Hustle culture makes us believe it’s normal to be stressed out all the time. 40% of respondents in Asana’s Anatomy of Work Global Index feel that burnout is inevitable on the path to success.
I don't see it that way. Burnout can be avoided, but only with deliberate effort on both a personal and organizational level.
Managers and businesses play a serious role in preventing burnout. Employees need to be supported to live their best work life. But how can they unplug and recharge on the weekends when it’s back to the same old grind on Monday? Individually, preventing burnout requires us to protect our time and be mindful of our limits.
Cognitive neuroscientist Dr. Sahar Yousef recommends using the 3M framework if you struggle with taking breaks. He suggests taking three types of breaks with varying frequencies: daily, weekly, and monthly. In my experience, regular breaks can improve productivity and creativity. For example, I find that taking walks is a great way for me to figure out how to structure an article or write a great introduction.
Below are some tactics the rest of the Float team uses to keep burnout at bay:
- Learn to prioritize and delegate tasks
We only have 24 hours in the day (less if you enjoy getting a good night’s sleep 😴). “I've learned that I tend to take on too much work—sometimes work that isn’t even mine to do,” says Nikoletta. “So, I always try to take a step back and ask myself: ‘Do I have time to do this? Do I have time to do this now? Should I be the one to do this or delegate?’”
- Be comfortable getting things done instead of being perfect
UX Research Lead Mia Northrop isn’t afraid to set boundaries with others. She reminds herself that not all tasks have to be done perfectly and delegates when she has to. Embracing the under-promise and over-deliver approach has changed her perspective. “We are not the sum of our to-do lists. Many things are out of our control, and done is better than perfect.”
- Keep your workload realistic
Director of Marketing Siobhan Hayes sets weekly and daily goals in her calendar to prevent burnout. Not only does this help her stay on track, it also let’s her know when there’s too much on her plate for the day. “When the daily to-do list gets too long, I ask myself, ‘Is this realistic in a day?’ and I will shuffle tasks to future days if it’s not.”
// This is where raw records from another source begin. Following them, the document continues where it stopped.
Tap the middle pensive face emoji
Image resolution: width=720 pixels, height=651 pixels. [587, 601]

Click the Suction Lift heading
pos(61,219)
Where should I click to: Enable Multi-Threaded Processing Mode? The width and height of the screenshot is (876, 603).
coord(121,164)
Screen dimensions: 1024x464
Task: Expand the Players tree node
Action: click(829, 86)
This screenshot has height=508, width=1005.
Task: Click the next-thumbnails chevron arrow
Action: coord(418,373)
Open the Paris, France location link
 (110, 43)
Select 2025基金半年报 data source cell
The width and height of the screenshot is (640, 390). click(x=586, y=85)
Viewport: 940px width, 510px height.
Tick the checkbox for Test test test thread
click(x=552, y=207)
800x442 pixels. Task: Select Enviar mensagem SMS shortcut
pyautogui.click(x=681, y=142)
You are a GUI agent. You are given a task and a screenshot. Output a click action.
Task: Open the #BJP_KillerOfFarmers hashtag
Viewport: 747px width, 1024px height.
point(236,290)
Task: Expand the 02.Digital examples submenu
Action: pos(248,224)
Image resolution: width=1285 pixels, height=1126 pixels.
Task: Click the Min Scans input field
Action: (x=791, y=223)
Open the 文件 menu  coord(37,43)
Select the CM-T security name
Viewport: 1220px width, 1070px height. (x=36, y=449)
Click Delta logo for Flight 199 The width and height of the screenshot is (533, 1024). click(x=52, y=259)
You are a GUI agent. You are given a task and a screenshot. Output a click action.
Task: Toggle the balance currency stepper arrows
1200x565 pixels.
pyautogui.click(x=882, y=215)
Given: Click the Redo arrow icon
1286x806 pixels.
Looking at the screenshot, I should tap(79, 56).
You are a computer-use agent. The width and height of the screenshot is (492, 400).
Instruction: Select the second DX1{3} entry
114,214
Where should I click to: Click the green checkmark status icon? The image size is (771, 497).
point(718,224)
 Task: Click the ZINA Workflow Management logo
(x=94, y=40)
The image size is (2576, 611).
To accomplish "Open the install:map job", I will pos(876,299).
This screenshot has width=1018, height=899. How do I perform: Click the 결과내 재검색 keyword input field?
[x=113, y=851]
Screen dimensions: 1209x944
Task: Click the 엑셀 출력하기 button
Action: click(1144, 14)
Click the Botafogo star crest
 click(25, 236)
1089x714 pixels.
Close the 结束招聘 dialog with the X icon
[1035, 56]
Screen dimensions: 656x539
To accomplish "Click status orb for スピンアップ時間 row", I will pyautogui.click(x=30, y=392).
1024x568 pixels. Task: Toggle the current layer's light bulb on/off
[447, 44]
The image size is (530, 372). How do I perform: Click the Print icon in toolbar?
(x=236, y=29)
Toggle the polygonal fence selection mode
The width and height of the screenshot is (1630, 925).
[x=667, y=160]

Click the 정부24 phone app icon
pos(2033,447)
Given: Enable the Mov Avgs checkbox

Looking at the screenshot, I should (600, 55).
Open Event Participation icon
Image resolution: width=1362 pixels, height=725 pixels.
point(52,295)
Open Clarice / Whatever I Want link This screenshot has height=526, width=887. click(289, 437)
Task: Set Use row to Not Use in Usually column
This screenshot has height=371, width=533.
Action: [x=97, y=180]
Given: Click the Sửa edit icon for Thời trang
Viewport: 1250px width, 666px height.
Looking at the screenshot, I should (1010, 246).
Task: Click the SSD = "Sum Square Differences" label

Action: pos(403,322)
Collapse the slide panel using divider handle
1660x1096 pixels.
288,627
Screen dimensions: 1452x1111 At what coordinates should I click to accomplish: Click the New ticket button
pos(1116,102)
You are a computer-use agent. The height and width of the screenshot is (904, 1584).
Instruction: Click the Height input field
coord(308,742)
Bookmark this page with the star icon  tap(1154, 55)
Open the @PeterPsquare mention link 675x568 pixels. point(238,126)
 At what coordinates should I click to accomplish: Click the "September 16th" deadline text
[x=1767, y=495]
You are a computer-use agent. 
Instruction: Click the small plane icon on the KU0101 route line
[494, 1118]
- Acknowledge productivity peaks and valleys
Director of Engineering Colin Ross utilizes the ebbs and flows in his energy to his advantage. “If I'm feeling a bit lower energy, that's the time to do more mundane tasks, e.g., gathering up stats on something or categorizing things—anything that would immediately bore me if I was in a different mood,” he says. When his energy peaks, he brainstorms or digs deeper into a problem.
How to recover from burnout
After trying many self-care tips, nothing seemed to be working for me. I was tired and overwhelmed. Ultimately, I realized I needed to take back control of my time.
There’s no one-size-fits-all approach to do so. For me, it meant leaving my job at the agency. For someone else, it may mean saying no more often (passively and actively) or speaking to your manager about reducing your workload. When you are in control of your time, it is easier to feel the benefits of self-care.
After leaving my job, I started seeing a therapist who recommended daily journaling to help me stay in touch with how I’m feeling. The entries in my diary help me keep an eye on my pulse at work and take a step back when I need to.
Another thing I do is set boundaries that support my work-life balance. I stopped staying up late to work and started sleeping more. I’ve started being intentional about the time I take off work. I try to take at least one day off every month to spend time with people I love and do things I enjoy.
Recovering from burnout doesn’t happen overnight. It takes daily effort to get better. Keeping that in mind has made the process easier for me.
My efforts have worked mainly because my current role lets me maximize my capacity without becoming overwhelming. As a content writer at Float, I spread awareness about resource management. One of my goals is to help decision-makers manage and maximize their employee's capacity without overloading them with tasks that may ultimately lead to burnout.
With each blog post, I hope managers find new ways to support their team members to stay productive and healthy and live their best work lives!